L’ipotesi circolata sui media durante il weekend su un’imminente fusione tra Stellantis e Renault sembra essere tramontata dopo la smentita di ieri mattina del Presidente di Stellantis, John Elkann, secondo cui “non esiste alcun piano allo studio riguardante operazioni di fusione di Stellantis con altri costruttori”. Il Presidente ha aggiunto: “Stellantis è impegnata al tavolo automotive promosso dal Mimit che vede uniti il Governo italiano con tutti gli attori della filiera nel raggiungimento di importanti obiettivi comuni per affrontare insieme la transizione elettrica”. Ricapitolando: non solo nessuna fusione all’orizzonte, ma un impegno a supporto della filiera italiana.
Prima di accantonare questa due giorni di rumour e smentite bisogna fare un passo indietro e chiedersi se queste ipotesi siano campate in aria oppure se abbiano qualche possibile spiegazione. Il principale azionista di Renault è il Governo francese con una quota del 15%; il Governo francese compare nell’azionariato di Stellantis con una quota del 6%. Renault è una società piccola, ha un margine operativo netto che è un sesto di quello di Stellantis, non ha marchi premium, ha un’esposizione geografica fortemente sbilanciata sull’Europa, dove genera il 70% del fatturato, e ha appena dovuto accantonare, per mancanza di interesse degli investitori, la quotazione di Ampere, la divisione impegnata nell’auto elettrica.
Il mercato europeo è alla vigilia di una rivoluzione, imposta, verso l’auto elettrica su cui i competitor cinesi hanno un vantaggio di costo e di tempo. Il Governo di Parigi, il sistema Paese francese, ha un problema e il problema è il futuro industriale di Renault che, per quanto piccola su scala globale, è rilevante per l’occupazione d’oltralpe.

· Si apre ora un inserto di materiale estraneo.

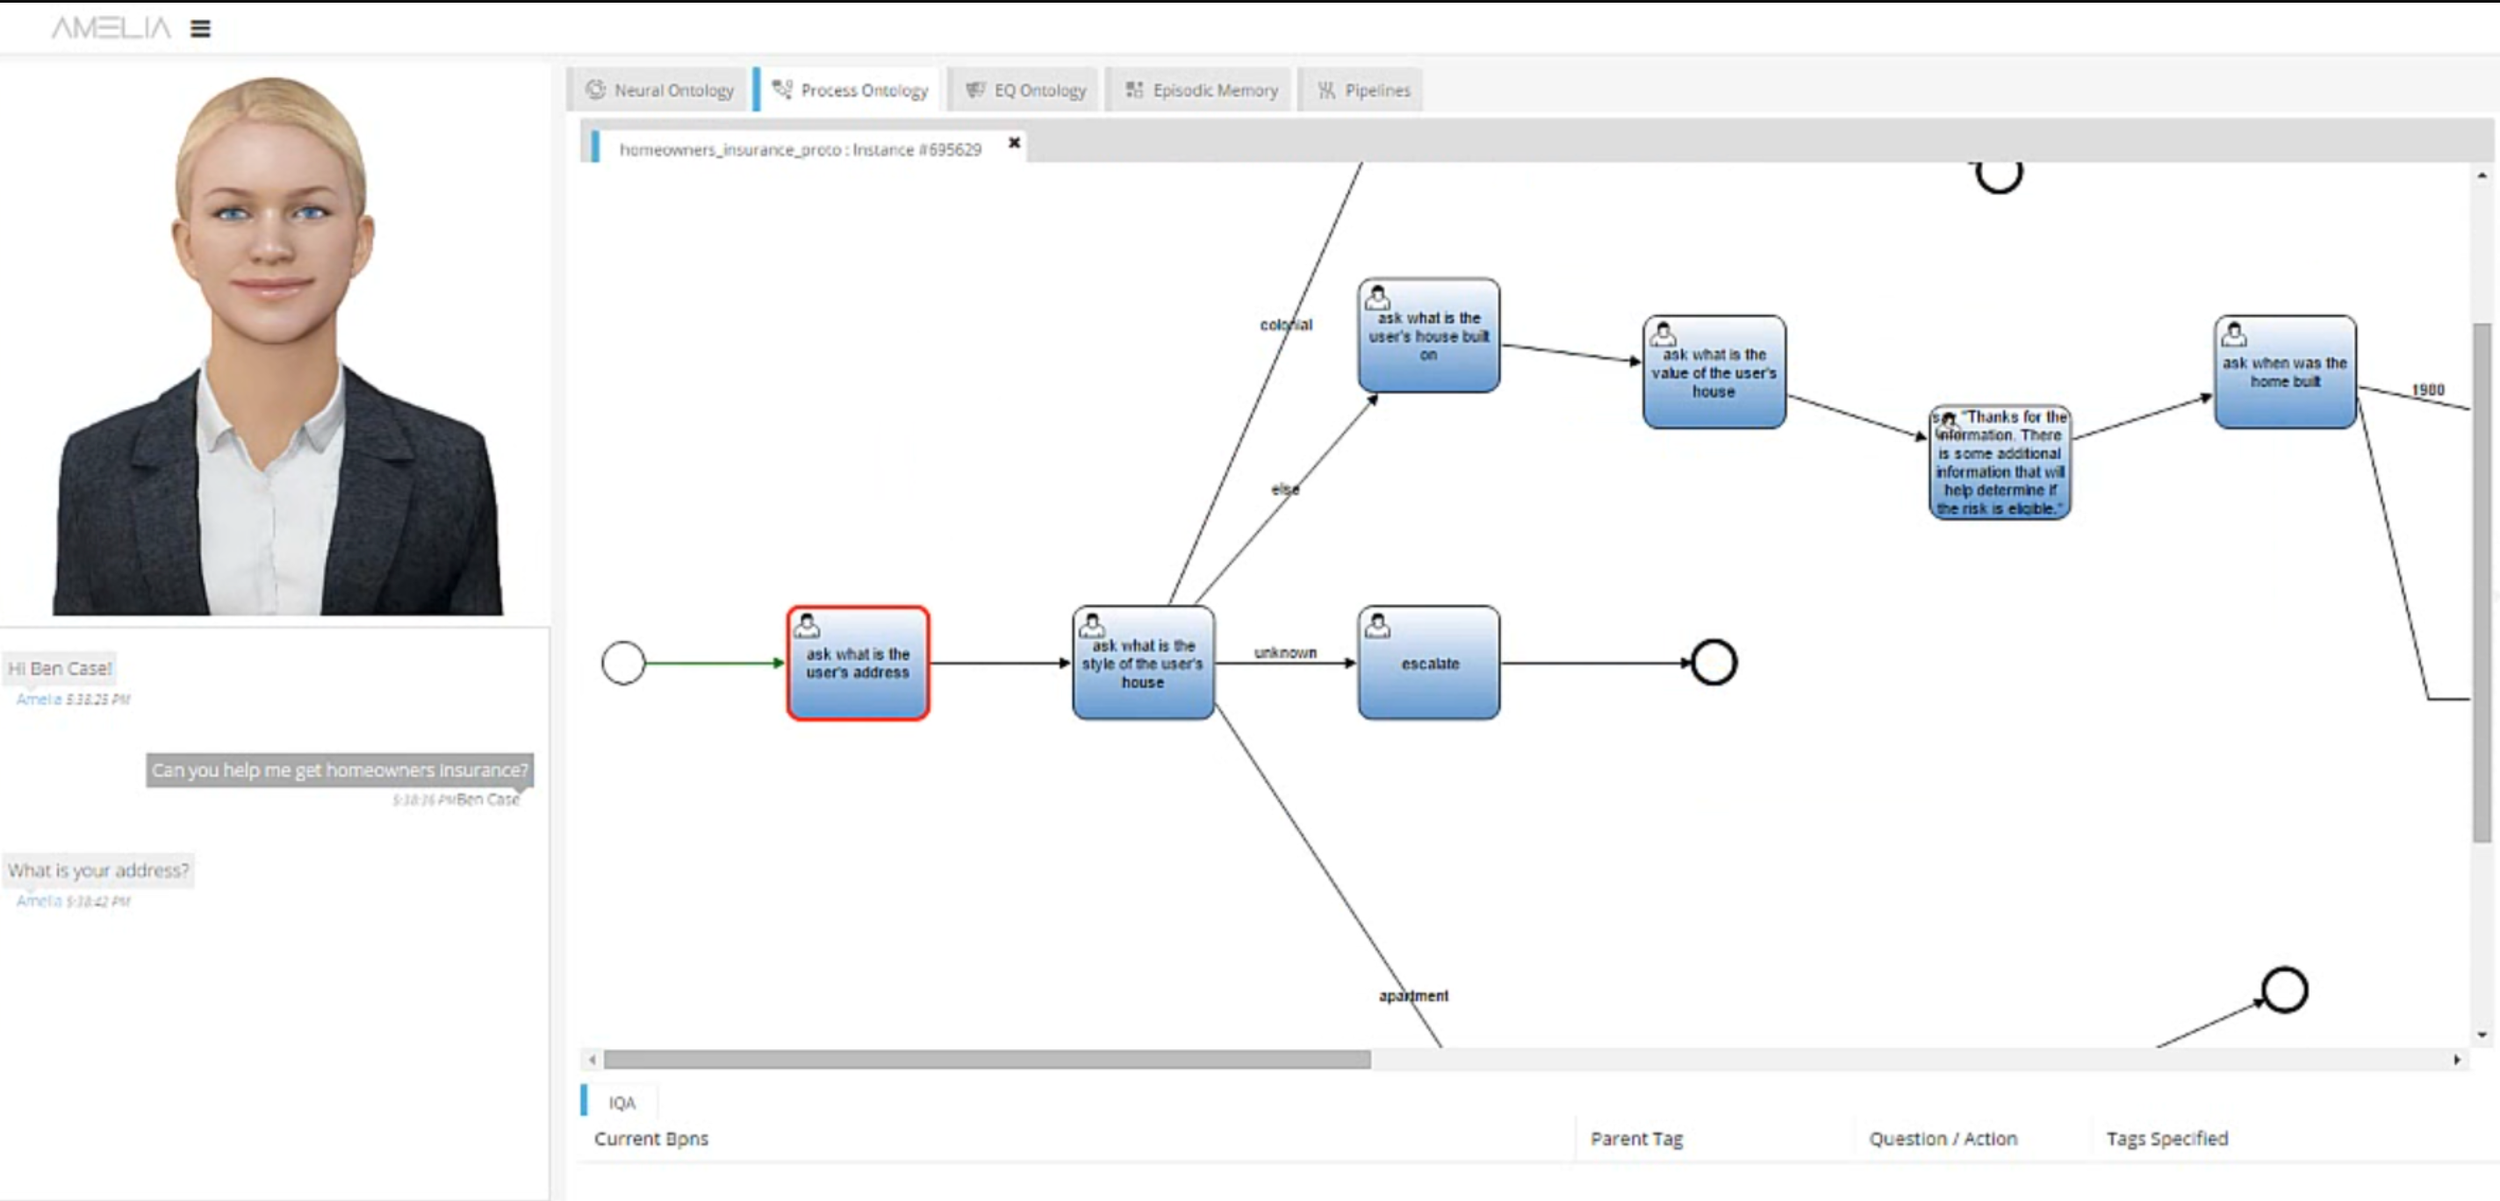Switch to the Process Ontology tab
2500x1201 pixels.
pyautogui.click(x=852, y=90)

Date queste premesse, una fusione tra Stellantis e Renault, dal punto di vista di Parigi, avrebbe il merito di rafforzare il settore francese, mettere al riparo, il più possibile, Renault, i suoi stabilimenti e i suoi fornitori agganciandola a un partner molto più forte. Infatti, Stellantis ha marchi premium, ha una posizione geografica molto più solida ed equilibrata dato che il suo primo mercato è il Nord America, eredità di FCA via Chrysler, e in più ha una componente non trascurabile in America latina; ha una dimensione molto superiore e trenta miliardi di euro di cassa netta. L’ovvio corollario, ma questo non è affare di Parigi, è che controllare una razionalizzazione avendo a cuore il sistema francese implica una maggiore “cattiveria” sul resto del perimetro. Il risultato dell’operazione è una razionalizzazione, anche dei costi, ma gli addendi cambiano.
Questi rumour arrivano appena qualche giorno dopo la polemica sul destino degli stabilimenti italiani e le dichiarazioni dell’ad di Stellantis, Tavares, che non lasciavano presagire niente di buono.
Torniamo alla smentita del Presidente di Stellantis; l’impegno al tavolo promosso dal Mimit per raggiungere “obiettivi comuni per affrontare insieme la transizione elettrica” non è particolarmente preciso, né particolarmente impegnativo. In compenso la smentita di una fusione è secca. Il “mercato”, gli investitori che dall’altra parte dell’Atlantico o da Londra hanno comprato titoli Stellantis, difficilmente possono essere entusiasti di un’operazione che sembrerebbe fatta nell’interesse del “sistema Paese” francese. Il rischio, per il Governo italiano, è essere arruolato, inconsapevolmente, in una battaglia il cui fine non è la difesa dell’italianità ma degli utili trimestrali.